DIRECTION: Continue the Thanksgiving planning guide below, picking up after its final paragraph about asking guests and household members to help.

SELECTION:
[START]
Two to Three Weeks Before Thanksgiving
Make a Plan
First, make sure you know the date of Thanksgiving—it’s always the fourth Thursday of November. (You can also brush up on Thanksgiving Day facts before celebrating.) Then, “start planning out simple things, like event flow,” suggests Lilly.
Think about where you want guests to sit and where you want to set your food (if you’re doing buffet style or an outdoor gathering). With more than eight guests, a buffet is the easiest way to go—especially if you’re short on space.
“You can do a beautiful party in a small space by utilizing all of your sitting areas,” says Lilly. This means you may want to purchase inexpensive lap trays for older guests or young children who might have trouble balancing dinner on their knees.
Create a Menu
When creating a menu, go for recipes that are simple and trusted. While it’s fun to include one unique item at your meal, perhaps try a signature cocktail (like a batch of apple cider cocktails) instead of a stuffing recipe that requires bizarre ingredients and three days of prep.
Write a grocery list, dividing it into perishables and nonperishables to make shopping and storing easier. Nonperishables can be purchased a week or two in advance; make a trip to pick up perishables a day or two before Thanksgiving. (Many stores will be closed on Thanksgiving Day, so don’t plan on going the morning of.)
“Print out a blank November calendar,” says Diane Phillips, a James Beard Award nominee, cookbook author, and cooking teacher. “Fill it in with when you will shop and when you will make certain dishes ahead. Also, add any pick-ups you may need to make or deliveries coming to the house.”
Purchase Your Turkey
Buy the bird as early as possible and freeze it. You need one day of thawing for every four pounds of turkey. If you’re buying your turkey online, shop early to avoid low stock.
“For the turkey, you will need three-quarters to a pound of turkey per person,” says Phillips. This will still leave you with a day’s worth of leftover turkey.
To ease your burden, consider passing off dessert to a guest or a local bakery, suggests Lilly. While you’re at it, order prepared hors d’oeuvre trays from the grocery store. One more thing crossed off your list!
Confirm Your Guest List
Take note of how many people are coming to your house for Thanksgiving dinner and how many are children. Do you have sufficient tableware, or is it time to buy another flatware set?
From there, ask people to help. It’s not unreasonable to ask guests to bring a dish—and often, they will offer it! If it’s a household-only occasion, give every member a task. “There’s a time and a place for doing it all, but I don’t think Thanksgiving is it,” says Lilly.
[END]
RECORD SET:
[START]
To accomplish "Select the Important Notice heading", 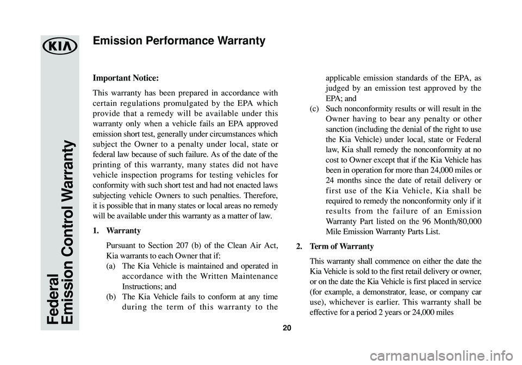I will coord(126,78).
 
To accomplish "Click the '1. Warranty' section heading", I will coord(117,230).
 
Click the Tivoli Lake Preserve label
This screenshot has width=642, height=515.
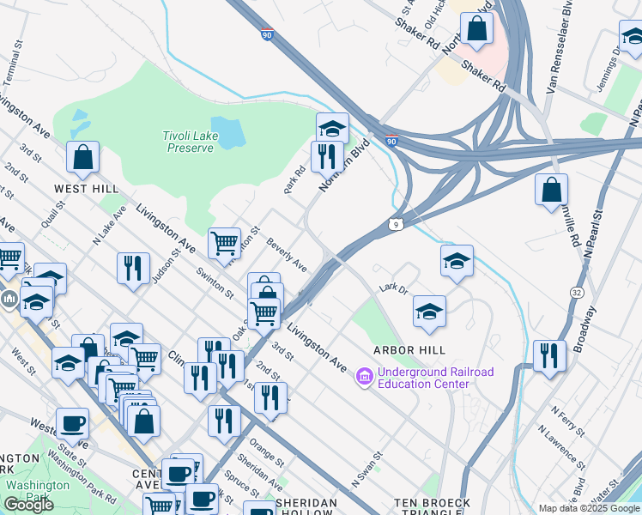tap(187, 142)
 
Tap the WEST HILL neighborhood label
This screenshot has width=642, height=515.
[END]
IN RESPONSE:
When you ask guests to bring a dish, be very specific so you know exactly what is heading to your home. Phillips takes it one step further: “If you are having people bring a dish, offer to give them the recipe. They will appreciate having something they can easily put together.”
One Week Before Thanksgiving
Set the Table
Taking care of the Thanksgiving table decor or flower arrangements in advance saves you some stress. If you can’t set it an entire week in advance, shoot for a few days ahead. If everyone is sitting at one table, have place cards ready to avoid confusion (or to make your intimate household Thanksgiving feel a little more formal).
Seat yourself closest to the kitchen and not necessarily at the head. It’s best to split up couples for a livelier dynamic but keep small children between their parents. And try to seat lefties at corners, where they’ll have room to eat without banging elbows.
Go Grocery Shopping
Consult your grocery list and get shopping out of the way. If you shop five to six days in advance, you should have little to no issues with perishable items. (You may also avoid last-minute crowds at the store.)
Prepare for Overnight Guests
Tidy up your home and clean up the rooms or spaces where overnight guests will sleep. Make sure you have fresh towels and linens on hand and that rooms are ready before guests arrive. Try some of our simple tips for prepping your home for guests—your friends and family will love the small details.
The Week of Thanksgiving
Ensure you have all the essential Thanksgiving cooking tools before diving into food prep. Do you have a turkey thermometer? Enough casserole dishes? What about plates and silverware? Now is the time to double-check your stock and buy any last-minute items you’ll need.
Start Cooking on Sunday
Here lies Phillips’ secret to a stress-free holiday: make-ahead Thanksgiving dishes. Gravy bases can be frozen, and casseroles and vegetables can often be cooked ahead and refrigerated for up to two days. Starting to cook and prep food the weekend before Thanksgiving will save you a lot of time (and stress) the day of.
If it can’t be cooked in advance, maybe it can at least be prepared. For example, potatoes can be washed and set aside, ready to peel and mash.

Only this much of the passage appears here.